October 27, 2007
Scary Monsters (and Super Creeps), 10/27.
"Fifty years ago, in a cramped studio on the banks of the Thames in Berkshire, the director Terence Fisher called the shots on the Hammer version of Dracula," writes Matthew Sweet in his history of the vampire on screen for the Guardian. "The original print has just been restored by the British Film Institute and is now ready to manifest itself again. Its color palette, which always looked crude and garish on television, is now a rich mix of autumnal browns and priestly purples. Only the fake blood - which gathers inside Christopher Lee's vampire contact lenses, spurts from staked hearts and spatters inexplicably from the air - reads as improperly, unnaturally bright, like Kathleen Byron's tarty lipstick in Black Narcissus."
"Why watch Terence Fisher's Dracula when you can watch Browning's, Murnau's, Herzog's, Maddin's, or even Coppola's instead?" asks Nathan Kosub at Reverse Shot. "For Lee, of course." Which is also why he's just watched The Devil Rides Out.
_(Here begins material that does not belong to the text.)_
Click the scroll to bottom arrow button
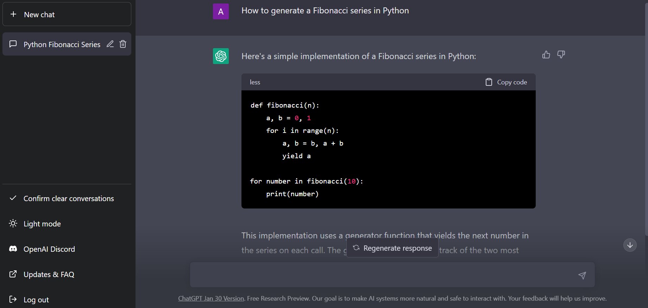This screenshot has width=648, height=308. 630,245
Back in the Guardian, Kate Mosse on Algernon Blackwood and his "readership hungry for his peculiar blend of nature and the supernatural."
"Although the social relevance of Let Sleeping Corpses Lie is likely to have had greater impact (and well-earned shock value) during its initial release, its intelligence in approximating the cultural conflicts of the day has since earned it the quality of timeless relevance, even if the film itself is relatively unknown compared to many of its 70s horror brethren," writes Rob Humanick.
Louis Bayard reviews Susan Tyler Hitchcock's "delightful" Frankenstein: A Cultural History: "No one, it seems, can quite agree on what this monster means, and for more than a century, no one could be sure what he looked like - until director James Whale tapped a minor, 40-something actor named Boris Karloff for the 1931 film adaptation."